Which lines run from the line with "首页 (32, 100)" through the line with "2026年5月 (1131, 1502)" in the entries below? Print them exactly, both ends included, and nothing more.

-- Supplied entries follows --

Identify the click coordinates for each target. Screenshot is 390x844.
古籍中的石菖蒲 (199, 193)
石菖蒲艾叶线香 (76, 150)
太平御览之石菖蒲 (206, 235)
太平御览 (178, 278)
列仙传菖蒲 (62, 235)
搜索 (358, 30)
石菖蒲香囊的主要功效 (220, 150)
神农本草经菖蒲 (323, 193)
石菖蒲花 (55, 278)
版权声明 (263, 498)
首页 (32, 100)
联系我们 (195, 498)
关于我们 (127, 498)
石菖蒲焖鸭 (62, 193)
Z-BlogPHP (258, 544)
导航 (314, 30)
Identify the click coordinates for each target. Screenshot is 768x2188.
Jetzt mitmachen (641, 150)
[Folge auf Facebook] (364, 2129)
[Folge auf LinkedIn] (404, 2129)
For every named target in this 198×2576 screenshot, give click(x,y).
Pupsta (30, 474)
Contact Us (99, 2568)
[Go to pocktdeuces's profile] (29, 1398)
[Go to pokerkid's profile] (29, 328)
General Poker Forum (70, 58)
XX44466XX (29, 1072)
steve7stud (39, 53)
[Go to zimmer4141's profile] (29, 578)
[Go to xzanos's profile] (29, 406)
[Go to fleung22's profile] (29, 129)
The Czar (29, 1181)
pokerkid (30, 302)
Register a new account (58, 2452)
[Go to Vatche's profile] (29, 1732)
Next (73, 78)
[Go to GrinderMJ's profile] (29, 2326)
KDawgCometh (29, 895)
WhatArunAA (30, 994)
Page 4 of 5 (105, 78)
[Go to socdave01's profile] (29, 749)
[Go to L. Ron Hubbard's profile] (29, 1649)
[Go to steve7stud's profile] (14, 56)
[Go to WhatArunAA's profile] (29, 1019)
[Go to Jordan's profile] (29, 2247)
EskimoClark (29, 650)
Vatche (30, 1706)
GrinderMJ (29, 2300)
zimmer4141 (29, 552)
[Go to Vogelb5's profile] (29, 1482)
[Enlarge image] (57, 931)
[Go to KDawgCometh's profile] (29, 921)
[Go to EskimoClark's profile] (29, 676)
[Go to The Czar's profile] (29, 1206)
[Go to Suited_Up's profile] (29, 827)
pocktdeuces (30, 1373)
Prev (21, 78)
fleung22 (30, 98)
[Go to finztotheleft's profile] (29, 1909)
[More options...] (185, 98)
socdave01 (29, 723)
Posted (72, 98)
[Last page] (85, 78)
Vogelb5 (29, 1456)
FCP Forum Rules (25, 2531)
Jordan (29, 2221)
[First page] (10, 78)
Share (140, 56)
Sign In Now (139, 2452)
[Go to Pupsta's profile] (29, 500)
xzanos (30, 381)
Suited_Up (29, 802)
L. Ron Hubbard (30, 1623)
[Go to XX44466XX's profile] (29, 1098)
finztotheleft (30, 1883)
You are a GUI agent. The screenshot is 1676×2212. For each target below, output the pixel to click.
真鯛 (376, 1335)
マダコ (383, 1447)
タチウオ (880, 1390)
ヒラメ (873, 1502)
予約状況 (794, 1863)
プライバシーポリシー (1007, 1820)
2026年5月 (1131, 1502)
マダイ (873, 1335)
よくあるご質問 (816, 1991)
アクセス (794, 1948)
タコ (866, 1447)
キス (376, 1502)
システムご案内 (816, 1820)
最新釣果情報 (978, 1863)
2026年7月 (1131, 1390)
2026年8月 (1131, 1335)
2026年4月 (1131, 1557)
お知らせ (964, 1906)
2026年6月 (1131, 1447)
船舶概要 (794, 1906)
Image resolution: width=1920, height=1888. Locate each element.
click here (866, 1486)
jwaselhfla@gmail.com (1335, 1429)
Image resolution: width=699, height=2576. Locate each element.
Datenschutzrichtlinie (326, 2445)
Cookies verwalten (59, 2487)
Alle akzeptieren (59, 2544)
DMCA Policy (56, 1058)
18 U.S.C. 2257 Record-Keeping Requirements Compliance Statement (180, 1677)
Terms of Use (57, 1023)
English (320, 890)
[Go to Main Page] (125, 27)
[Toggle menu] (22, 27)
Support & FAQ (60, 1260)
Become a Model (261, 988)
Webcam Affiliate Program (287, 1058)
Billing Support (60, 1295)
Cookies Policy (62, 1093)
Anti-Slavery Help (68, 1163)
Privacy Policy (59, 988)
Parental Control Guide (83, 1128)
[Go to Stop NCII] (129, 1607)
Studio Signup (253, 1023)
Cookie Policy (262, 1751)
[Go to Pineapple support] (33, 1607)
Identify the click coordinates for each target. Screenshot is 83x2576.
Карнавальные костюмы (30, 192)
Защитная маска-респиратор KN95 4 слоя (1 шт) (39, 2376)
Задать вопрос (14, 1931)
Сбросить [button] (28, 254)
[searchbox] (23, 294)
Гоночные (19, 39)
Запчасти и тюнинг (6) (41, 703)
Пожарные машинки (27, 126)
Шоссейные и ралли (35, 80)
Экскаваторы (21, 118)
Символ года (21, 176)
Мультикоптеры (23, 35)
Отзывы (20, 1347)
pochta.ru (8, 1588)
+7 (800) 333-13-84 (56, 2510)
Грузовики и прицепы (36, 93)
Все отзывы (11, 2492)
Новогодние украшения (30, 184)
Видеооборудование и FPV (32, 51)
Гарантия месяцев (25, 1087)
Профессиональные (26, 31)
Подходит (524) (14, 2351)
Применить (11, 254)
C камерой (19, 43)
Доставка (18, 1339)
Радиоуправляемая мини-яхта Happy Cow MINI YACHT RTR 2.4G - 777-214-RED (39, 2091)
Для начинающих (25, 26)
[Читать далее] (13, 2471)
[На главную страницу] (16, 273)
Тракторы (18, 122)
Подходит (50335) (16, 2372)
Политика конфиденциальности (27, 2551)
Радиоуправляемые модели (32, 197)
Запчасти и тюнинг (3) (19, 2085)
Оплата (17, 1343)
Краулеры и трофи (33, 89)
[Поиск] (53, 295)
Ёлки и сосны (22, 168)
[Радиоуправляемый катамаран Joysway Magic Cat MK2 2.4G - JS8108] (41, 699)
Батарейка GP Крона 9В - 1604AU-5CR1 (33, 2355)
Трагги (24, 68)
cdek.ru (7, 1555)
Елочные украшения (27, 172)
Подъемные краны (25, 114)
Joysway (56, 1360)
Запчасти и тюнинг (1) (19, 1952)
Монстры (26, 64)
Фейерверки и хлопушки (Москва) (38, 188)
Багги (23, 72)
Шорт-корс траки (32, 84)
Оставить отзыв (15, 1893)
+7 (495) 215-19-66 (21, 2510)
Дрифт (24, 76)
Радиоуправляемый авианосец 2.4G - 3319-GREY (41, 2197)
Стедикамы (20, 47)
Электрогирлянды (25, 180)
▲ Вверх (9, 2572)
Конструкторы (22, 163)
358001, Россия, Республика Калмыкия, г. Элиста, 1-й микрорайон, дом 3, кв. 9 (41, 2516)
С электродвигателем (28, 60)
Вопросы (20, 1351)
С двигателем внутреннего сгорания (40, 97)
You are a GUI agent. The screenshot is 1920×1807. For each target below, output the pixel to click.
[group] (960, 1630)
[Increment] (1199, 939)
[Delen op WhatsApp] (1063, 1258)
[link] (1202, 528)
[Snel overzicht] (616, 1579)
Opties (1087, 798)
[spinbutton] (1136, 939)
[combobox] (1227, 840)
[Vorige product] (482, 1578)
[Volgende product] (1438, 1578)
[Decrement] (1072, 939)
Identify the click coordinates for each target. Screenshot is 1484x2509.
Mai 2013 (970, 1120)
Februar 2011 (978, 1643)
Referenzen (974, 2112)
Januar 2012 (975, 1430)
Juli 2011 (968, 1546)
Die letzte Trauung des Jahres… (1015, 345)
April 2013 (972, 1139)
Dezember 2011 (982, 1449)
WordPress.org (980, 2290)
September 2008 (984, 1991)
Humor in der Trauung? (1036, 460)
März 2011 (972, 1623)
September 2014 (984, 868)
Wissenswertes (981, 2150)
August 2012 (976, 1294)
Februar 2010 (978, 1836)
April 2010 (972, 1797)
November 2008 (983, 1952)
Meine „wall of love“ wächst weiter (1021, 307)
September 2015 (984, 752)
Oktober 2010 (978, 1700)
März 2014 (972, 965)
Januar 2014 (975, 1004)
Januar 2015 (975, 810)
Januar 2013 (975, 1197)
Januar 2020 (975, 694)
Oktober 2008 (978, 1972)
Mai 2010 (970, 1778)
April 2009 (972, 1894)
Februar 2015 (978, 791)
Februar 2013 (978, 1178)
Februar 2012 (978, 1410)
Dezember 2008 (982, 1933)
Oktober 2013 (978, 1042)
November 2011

-- Supplied entries concluded --

*Solved exercise*:
首页 (32, 100)
联系我们 (195, 498)
关于我们 (127, 498)
石菖蒲焖鸭 (62, 193)
Z-BlogPHP (258, 544)
导航 (314, 30)
Identify the click coordinates for each target. Screenshot is 768x2188.
Jetzt mitmachen (641, 150)
[Folge auf Facebook] (364, 2129)
[Folge auf LinkedIn] (404, 2129)
For every named target in this 198×2576 screenshot, give click(x,y).
Pupsta (30, 474)
Contact Us (99, 2568)
[Go to pocktdeuces's profile] (29, 1398)
[Go to pokerkid's profile] (29, 328)
General Poker Forum (70, 58)
XX44466XX (29, 1072)
steve7stud (39, 53)
[Go to zimmer4141's profile] (29, 578)
[Go to xzanos's profile] (29, 406)
[Go to fleung22's profile] (29, 129)
The Czar (29, 1181)
pokerkid (30, 302)
Register a new account (58, 2452)
[Go to Vatche's profile] (29, 1732)
Next (73, 78)
[Go to GrinderMJ's profile] (29, 2326)
KDawgCometh (29, 895)
WhatArunAA (30, 994)
Page 4 of 5 (105, 78)
[Go to socdave01's profile] (29, 749)
[Go to L. Ron Hubbard's profile] (29, 1649)
[Go to steve7stud's profile] (14, 56)
[Go to WhatArunAA's profile] (29, 1019)
[Go to Jordan's profile] (29, 2247)
EskimoClark (29, 650)
Vatche (30, 1706)
GrinderMJ (29, 2300)
zimmer4141 (29, 552)
[Go to Vogelb5's profile] (29, 1482)
[Enlarge image] (57, 931)
[Go to KDawgCometh's profile] (29, 921)
[Go to EskimoClark's profile] (29, 676)
[Go to The Czar's profile] (29, 1206)
[Go to Suited_Up's profile] (29, 827)
pocktdeuces (30, 1373)
Prev (21, 78)
fleung22 (30, 98)
[Go to finztotheleft's profile] (29, 1909)
[More options...] (185, 98)
socdave01 (29, 723)
Posted (72, 98)
[Last page] (85, 78)
Vogelb5 (29, 1456)
FCP Forum Rules (25, 2531)
Jordan (29, 2221)
[First page] (10, 78)
Share (140, 56)
Sign In Now (139, 2452)
[Go to Pupsta's profile] (29, 500)
xzanos (30, 381)
Suited_Up (29, 802)
L. Ron Hubbard (30, 1623)
[Go to XX44466XX's profile] (29, 1098)
finztotheleft (30, 1883)
You are a GUI agent. The screenshot is 1676×2212. For each target below, output the pixel to click.
真鯛 (376, 1335)
マダコ (383, 1447)
タチウオ (880, 1390)
ヒラメ (873, 1502)
予約状況 (794, 1863)
プライバシーポリシー (1007, 1820)
2026年5月 (1131, 1502)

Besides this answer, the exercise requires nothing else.